AUC Score – Understanding the Disconnect with GridSearchCV’s Best Score

machine learningpython

I have been using GridSearchCV to tune the hyperparameters of three different models. Through hyperparameter tuning I have gotten AUC's of 0.65 (Model A), 0.74 (Model B), and 0.77 (Model C).

However when I return the "best_score_" for each grid search I am getting the scores of 0.72 (Model A), 0.68 (Model B), and 0.71 (Model C).

I am confused about why these scores are noticeably different, for example Model A has the weakest AUC but the strongest "best_score". Is this ok? Does this mean that more tuning likely needs to be done?

Thanks!

Best Answer

There are two main issues here, in my mind.

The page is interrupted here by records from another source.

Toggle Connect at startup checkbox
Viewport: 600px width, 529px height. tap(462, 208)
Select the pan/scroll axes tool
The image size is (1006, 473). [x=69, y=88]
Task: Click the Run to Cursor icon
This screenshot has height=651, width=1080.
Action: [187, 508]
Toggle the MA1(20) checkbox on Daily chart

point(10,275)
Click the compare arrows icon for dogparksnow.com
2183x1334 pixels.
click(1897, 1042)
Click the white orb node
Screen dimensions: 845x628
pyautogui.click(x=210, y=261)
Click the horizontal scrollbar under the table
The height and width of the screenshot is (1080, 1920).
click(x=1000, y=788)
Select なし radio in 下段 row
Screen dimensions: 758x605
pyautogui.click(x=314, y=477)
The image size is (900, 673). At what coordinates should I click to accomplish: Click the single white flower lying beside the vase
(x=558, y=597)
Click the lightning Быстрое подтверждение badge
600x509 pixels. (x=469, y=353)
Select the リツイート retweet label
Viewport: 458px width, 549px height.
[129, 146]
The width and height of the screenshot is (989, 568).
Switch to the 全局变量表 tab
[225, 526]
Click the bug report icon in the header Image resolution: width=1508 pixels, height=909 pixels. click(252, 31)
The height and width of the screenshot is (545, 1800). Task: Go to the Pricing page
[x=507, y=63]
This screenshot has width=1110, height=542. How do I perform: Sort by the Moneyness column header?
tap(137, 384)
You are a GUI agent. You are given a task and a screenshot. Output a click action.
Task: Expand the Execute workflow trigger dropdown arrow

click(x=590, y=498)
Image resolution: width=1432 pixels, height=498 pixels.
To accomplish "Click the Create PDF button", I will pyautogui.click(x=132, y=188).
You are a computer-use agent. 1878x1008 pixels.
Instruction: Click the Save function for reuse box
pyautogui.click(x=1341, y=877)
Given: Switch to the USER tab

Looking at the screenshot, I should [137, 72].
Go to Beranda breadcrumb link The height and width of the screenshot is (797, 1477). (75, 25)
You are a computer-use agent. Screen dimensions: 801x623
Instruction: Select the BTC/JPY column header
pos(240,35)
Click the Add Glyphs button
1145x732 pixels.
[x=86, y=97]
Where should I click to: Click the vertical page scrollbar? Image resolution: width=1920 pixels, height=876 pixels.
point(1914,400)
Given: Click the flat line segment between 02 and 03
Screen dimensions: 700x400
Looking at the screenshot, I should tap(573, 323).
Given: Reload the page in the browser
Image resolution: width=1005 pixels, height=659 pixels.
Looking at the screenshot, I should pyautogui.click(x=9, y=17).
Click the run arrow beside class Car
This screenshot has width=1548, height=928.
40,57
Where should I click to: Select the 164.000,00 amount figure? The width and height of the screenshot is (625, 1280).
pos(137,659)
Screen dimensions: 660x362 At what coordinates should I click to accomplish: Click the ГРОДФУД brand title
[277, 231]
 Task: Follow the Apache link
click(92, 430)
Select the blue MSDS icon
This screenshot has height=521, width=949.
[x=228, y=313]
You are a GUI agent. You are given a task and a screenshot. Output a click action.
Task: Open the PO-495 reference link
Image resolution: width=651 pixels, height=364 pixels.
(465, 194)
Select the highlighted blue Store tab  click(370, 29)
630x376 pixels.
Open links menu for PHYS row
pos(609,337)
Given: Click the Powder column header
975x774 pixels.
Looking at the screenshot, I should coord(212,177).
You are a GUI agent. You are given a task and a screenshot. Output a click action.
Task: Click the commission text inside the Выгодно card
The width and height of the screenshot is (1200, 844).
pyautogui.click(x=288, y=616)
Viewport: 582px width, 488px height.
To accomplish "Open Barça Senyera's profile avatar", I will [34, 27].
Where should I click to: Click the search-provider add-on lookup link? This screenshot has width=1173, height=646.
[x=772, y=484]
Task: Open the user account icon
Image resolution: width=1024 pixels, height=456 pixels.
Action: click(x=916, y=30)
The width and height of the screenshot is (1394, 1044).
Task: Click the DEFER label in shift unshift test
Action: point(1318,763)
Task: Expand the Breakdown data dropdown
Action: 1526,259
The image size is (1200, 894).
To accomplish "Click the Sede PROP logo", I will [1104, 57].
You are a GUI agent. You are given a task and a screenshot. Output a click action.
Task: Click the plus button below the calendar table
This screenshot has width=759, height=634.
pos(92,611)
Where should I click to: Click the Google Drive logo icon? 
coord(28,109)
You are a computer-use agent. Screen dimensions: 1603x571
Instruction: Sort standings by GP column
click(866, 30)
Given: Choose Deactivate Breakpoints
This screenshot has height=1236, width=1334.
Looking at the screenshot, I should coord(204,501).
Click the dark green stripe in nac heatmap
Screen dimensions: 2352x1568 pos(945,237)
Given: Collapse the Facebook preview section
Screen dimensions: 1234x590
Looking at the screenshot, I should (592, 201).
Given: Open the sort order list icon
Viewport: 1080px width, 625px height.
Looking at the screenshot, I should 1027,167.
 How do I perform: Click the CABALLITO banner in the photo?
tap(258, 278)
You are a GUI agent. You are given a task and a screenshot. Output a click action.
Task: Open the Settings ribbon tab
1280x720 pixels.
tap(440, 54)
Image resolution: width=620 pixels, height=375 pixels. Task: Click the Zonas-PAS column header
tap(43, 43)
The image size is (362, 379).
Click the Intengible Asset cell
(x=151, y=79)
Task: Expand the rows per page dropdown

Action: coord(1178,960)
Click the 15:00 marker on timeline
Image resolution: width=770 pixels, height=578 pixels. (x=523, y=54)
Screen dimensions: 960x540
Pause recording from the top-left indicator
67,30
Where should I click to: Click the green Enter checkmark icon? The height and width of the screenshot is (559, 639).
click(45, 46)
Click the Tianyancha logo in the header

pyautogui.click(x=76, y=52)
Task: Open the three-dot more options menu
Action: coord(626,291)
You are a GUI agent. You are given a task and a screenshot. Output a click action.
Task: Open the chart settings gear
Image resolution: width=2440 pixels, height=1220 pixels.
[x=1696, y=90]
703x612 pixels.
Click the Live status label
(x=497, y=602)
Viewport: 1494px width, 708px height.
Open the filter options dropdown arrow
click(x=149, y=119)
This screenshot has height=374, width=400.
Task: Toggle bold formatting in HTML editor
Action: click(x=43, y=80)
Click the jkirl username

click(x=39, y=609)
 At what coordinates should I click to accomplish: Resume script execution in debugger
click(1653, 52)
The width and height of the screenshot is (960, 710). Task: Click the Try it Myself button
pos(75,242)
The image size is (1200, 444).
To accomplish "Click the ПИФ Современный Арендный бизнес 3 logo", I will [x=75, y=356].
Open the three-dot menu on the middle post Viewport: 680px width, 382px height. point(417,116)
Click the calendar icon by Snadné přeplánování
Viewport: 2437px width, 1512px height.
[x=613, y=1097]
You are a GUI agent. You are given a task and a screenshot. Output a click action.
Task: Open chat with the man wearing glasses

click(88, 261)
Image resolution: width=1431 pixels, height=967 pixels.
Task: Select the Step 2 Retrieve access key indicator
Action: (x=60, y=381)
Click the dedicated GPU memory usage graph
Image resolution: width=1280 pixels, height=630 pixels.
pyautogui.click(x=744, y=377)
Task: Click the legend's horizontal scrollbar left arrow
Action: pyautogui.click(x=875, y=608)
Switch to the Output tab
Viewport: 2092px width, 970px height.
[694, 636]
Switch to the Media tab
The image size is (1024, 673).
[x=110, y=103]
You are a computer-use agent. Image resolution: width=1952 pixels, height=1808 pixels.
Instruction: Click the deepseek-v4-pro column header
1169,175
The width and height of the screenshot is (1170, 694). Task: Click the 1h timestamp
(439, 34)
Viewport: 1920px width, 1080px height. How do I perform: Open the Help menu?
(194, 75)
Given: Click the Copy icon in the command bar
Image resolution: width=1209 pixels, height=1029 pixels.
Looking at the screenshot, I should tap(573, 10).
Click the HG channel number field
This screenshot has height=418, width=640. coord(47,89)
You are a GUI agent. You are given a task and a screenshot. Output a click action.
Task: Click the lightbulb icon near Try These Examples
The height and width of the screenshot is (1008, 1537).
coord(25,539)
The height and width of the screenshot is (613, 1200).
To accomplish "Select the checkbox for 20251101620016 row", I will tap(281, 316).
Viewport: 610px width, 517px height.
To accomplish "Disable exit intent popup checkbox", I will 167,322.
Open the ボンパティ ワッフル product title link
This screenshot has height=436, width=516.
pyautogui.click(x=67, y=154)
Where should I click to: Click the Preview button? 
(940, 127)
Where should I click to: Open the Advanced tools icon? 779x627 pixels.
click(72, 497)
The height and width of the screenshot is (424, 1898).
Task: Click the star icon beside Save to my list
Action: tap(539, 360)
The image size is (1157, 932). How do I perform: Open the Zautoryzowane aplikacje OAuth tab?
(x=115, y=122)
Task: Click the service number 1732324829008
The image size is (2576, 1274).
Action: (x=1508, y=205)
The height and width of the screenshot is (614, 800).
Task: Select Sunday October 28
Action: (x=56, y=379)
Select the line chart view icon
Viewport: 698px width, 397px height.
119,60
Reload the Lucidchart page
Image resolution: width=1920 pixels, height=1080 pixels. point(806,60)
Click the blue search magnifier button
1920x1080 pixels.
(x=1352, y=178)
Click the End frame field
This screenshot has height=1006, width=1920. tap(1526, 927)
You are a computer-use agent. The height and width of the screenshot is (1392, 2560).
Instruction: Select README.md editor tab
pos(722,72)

  1. You're comparing accuracy and AUROC. The default scoring in GridSearchCV uses the model object's score method, which is accuracy for classification models like RandomForestClassifier. There's no guarantee that two metrics agree on the best model, and accuracy isn't a great metric. One specific possibility here is that model A does a poor job at rank-ordering compared to the others, but the others perform poorly at the default classification cutoff of 0.5 used for the accuracy metrics.

  2. You're comparing test set performance with hyperparameter-selection scores. The best_score_ is optimistically biased because of the selection process. If one of the selections resulted in a more-overfit model, it might have worse test score drop than others.